With budgetary delays, the state’s reduced funding wasn’t available until early last month – about the time the federal funds started arriving, Molnar said.

Families and individuals facing temporary shortfalls can see if they qualify for assistance by calling 311 and asking for short-term help.

The federal funding stream is available for the next three years, but Molnar thinks it may be used up before then.  “There’s a growing demand for housing assistance, and job creation isn’t really picking up,” she said.

In addition to funds from public sources, the Emergency Fund also distributes flexible funds, which come from donations from individuals and support from foundations and corporations.

Those are available in smaller amounts but for a much wider range of basic needs –a bus pass, an eye exam, a work uniform, a bed, a refrigerator – anything needed to help someone become or remain self-sufficient.

Last year the Emergency Fund assisted some 5,500 people, Molnar said.

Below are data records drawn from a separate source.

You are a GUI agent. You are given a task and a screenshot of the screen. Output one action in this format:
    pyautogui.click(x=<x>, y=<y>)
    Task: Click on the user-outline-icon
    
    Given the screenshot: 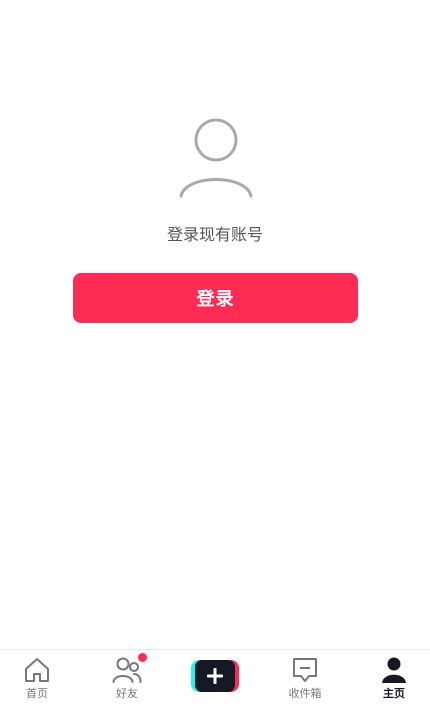 What is the action you would take?
    pyautogui.click(x=216, y=158)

She said calls for assistance dropped after word got out that funding wasn’t available – but since January, the number of calls is up significantly.

According to CCH, Governor Quinn’s budget proposal maintains state homeless prevention funding at its reduced level and cuts funding for homeless youth services.

[This version corrects errors in an earlier posting.]

Homeless in DuPage

Bridge Builders is a group of DuPage County residents who work with homeless families and children in Bridge Communities transitional housing, providing mentoring and activities.  Last week they announced they’d awarded $1,000 college scholarships to eight formerly homeless teens.  (Newstips has covered a school curriculum on homelessness developed by the Bridge, as well as a community sleepout to highlight homelessness in the western suburbs.)

Tonight they’re holding their annual fundraiser for Bridge Communities — there’s no admission, but a donation is requested; there’s a silent auction and cash bar along with food, music, and dancing.  It runs from 7:30 p.m. to midnight at College of DuPage’s McAninch Arts Center, 425 Fawell Bvd, Glen Ellyn.